Question

How do you solve the system $ - 6x + 6y = 6$ and $ - 6x + 3y = - 12\,$?

Answer 1

Hint: Let us solve the system of equations by using elimination method.
There are three ways to solve systems of linear equations in two variables: graphing, substitution and elimination method.
In this system of equations multiplication is not necessary to eliminate a variable.
In the elimination method, you either add or subtract the equations to get an equation in one variable. When the coefficients of one variable are opposites you add the equations to eliminate a variable and when the coefficients of one variable are equal you subtract the equations to eliminate a variable.
The elimination method for solving systems of linear equations uses the additional property of equality.

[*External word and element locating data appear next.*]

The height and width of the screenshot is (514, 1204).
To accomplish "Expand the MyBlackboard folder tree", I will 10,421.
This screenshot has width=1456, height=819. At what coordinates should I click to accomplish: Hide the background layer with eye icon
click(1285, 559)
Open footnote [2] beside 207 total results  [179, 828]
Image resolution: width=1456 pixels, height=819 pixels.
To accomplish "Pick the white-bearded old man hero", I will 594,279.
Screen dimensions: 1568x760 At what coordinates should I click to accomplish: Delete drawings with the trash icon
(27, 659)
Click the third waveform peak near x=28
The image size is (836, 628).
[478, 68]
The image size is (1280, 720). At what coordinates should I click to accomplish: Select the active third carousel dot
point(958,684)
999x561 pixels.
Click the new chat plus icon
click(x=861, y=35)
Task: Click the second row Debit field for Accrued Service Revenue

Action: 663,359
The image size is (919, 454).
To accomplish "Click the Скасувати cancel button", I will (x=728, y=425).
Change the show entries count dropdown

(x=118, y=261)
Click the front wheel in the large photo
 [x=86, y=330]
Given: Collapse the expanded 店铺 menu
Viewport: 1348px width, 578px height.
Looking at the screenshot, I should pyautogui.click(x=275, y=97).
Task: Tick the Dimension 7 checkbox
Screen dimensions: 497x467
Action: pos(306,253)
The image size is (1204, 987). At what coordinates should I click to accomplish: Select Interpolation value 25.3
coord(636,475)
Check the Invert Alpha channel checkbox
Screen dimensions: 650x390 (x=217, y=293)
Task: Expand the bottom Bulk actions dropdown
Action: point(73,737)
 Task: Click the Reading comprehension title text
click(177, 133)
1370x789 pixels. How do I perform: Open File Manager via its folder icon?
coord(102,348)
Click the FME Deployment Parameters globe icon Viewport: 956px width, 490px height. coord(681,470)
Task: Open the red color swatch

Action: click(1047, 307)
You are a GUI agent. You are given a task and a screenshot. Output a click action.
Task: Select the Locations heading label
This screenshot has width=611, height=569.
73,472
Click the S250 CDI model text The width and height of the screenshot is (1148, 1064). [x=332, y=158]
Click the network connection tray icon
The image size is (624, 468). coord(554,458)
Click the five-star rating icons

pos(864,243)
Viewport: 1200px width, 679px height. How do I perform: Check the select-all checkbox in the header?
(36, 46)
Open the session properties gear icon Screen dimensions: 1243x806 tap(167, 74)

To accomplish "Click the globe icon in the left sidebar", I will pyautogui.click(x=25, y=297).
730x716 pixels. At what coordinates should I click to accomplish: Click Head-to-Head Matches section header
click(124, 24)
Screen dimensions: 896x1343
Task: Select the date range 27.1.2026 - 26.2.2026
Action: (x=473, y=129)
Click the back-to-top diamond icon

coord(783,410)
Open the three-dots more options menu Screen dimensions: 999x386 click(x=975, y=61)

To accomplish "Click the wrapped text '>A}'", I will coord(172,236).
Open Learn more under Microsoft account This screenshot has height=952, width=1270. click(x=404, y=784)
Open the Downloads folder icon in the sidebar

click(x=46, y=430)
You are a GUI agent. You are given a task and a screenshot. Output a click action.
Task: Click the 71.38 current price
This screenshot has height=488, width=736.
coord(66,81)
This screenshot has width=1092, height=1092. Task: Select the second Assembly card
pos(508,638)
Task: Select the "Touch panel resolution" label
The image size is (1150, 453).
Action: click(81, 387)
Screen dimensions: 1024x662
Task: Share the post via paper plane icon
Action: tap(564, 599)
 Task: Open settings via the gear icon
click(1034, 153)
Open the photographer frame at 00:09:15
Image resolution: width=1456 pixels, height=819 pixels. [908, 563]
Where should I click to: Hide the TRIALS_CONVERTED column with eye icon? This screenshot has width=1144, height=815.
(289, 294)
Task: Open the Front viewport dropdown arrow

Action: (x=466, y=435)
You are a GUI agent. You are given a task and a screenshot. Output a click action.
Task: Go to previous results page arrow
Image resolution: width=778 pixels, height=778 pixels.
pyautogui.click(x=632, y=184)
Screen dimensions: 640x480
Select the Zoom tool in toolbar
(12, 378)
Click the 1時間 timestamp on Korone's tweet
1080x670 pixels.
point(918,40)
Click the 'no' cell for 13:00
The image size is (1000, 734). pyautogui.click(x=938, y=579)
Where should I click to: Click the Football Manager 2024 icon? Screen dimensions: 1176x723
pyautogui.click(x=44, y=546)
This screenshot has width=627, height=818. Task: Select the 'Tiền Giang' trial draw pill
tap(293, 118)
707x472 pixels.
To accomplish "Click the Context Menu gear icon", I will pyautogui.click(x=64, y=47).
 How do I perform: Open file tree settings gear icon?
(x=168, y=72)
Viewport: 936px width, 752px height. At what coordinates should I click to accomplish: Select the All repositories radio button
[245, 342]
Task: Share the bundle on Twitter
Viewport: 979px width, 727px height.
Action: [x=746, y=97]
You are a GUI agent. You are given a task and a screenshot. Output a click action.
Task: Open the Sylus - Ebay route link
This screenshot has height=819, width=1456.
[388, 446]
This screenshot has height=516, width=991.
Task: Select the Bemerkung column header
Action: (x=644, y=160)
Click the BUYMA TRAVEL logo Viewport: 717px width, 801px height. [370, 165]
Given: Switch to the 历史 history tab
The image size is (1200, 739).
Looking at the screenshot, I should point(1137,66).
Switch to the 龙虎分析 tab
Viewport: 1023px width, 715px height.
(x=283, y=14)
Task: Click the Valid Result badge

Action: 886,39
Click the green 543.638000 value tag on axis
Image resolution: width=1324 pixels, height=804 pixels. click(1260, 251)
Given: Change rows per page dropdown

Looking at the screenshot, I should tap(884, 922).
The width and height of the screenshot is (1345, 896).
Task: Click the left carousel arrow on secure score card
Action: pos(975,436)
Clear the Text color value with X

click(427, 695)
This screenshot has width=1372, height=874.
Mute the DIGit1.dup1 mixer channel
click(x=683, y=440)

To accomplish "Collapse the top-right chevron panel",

Complete step-by-step solution:
First mark the given two equations as $\left( 1 \right)$ and $\left( 2 \right)$ .
The given equations are
$ - 6x + 6y = 6$ …. $\left( 1 \right)$
$ - 6x + 3y = - 12\,$ ….. $\left( 2 \right)$
 Solve one of the equations for one of the variables. Let’s solve the first equation for y.
Note that the coefficients of $x$ in both equations are numerically equal.
So, we can eliminate $x$ easily in the system of equations.
Now, adding the two equations we obtain an equation,
\[\begin{array}{*{20}{c}}
  { - 6x + 6y = 6} \\
  { - 6x + 3y = - 12} \\
  { + {\text{ }} - {\text{ + }}} \\
  {\overline {{\text{ }}0 + 3y = 18} }
\end{array}\]
$3y = 18$
$y = \dfrac{{18}}{3}$
 That is, $y = 6$
Now, we substitute $y = 6$ in any one of the above equations to solve for x.
Substituting $y = 6$ in equation $\left( 1 \right)$
We obtain,
$ - 6x + 6\left( 6 \right) = 6$
$ - 6x + 36 = 6$
Shifting the constants to the right-hand side,
$ - 6x = 6 - 36$
$ - 6x = - 30$
Shifting the variable to the other side,
$ - x = \dfrac{{ - 30}}{6}$
$ - x = - 5$
$ \Rightarrow x = 5.$
Now, $\left( {5,6} \right)$ is a solution to the given system of equations.
Because the two given equations are true when $x = 5$ and $y = 6$ as from the given two equations.
Substitute $x = 5$ and $y = 6$ in equation $\left( 1 \right)$ and $\left( 2 \right)$ , we get,
$ - 6\left( 5 \right) + 6\left( 6 \right) = 6$
$ - 30 + 36 = 6$
And, $ - 6x + 3y = - 12\,$
$ - 6\left( 5 \right) + 3\left( 6 \right) = - 12$
$ - 30 + 18 = - 12\,$

Note: We can also solve this system of equations by cross multiplication method.
The given system of equation can be written in the form as
$ - 6x + 6y - 6 = 0$
$ - 6x + 3y + 12 = 0$
For the cross-multiplication method, we write the coefficient as
$\begin{array}{*{20}{c}}
  {}&x&{}&y&{}&1&{} \\
  6&{}&{ - 6}&{}&{ - 6}&{}&6 \\
  3&{}&{12}&{}&{ - 6}&{}&3
\end{array}$
Hence, we get,
$\dfrac{x}{{\left( 6 \right)\left( {12} \right) - \left( 3 \right)\left( { - 6} \right)}} = \dfrac{y}{{\left( { - 6} \right)\left( { - 6} \right) - \left( {12} \right)\left( { - 6} \right)}} = \dfrac{1}{{\left( { - 6} \right)\left( 3 \right) - \left( { - 6} \right)\left( 6 \right)}}$
$\dfrac{x}{{72 + 18}} = \dfrac{y}{{36 + 72}} = \dfrac{1}{{ - 18 + 36}}$
$\dfrac{x}{{90}} = \dfrac{y}{{108}} = \dfrac{1}{{18}}$
$\dfrac{x}{{90}} = \dfrac{1}{{18}}$
$x = \dfrac{{90}}{{18}}$
$x = 5$
$\dfrac{y}{{108}} = \dfrac{1}{{18}}$
$y = \dfrac{{108}}{{18}}$
$y = 6$
Hence, the solution is
$\left( {5,6} \right)$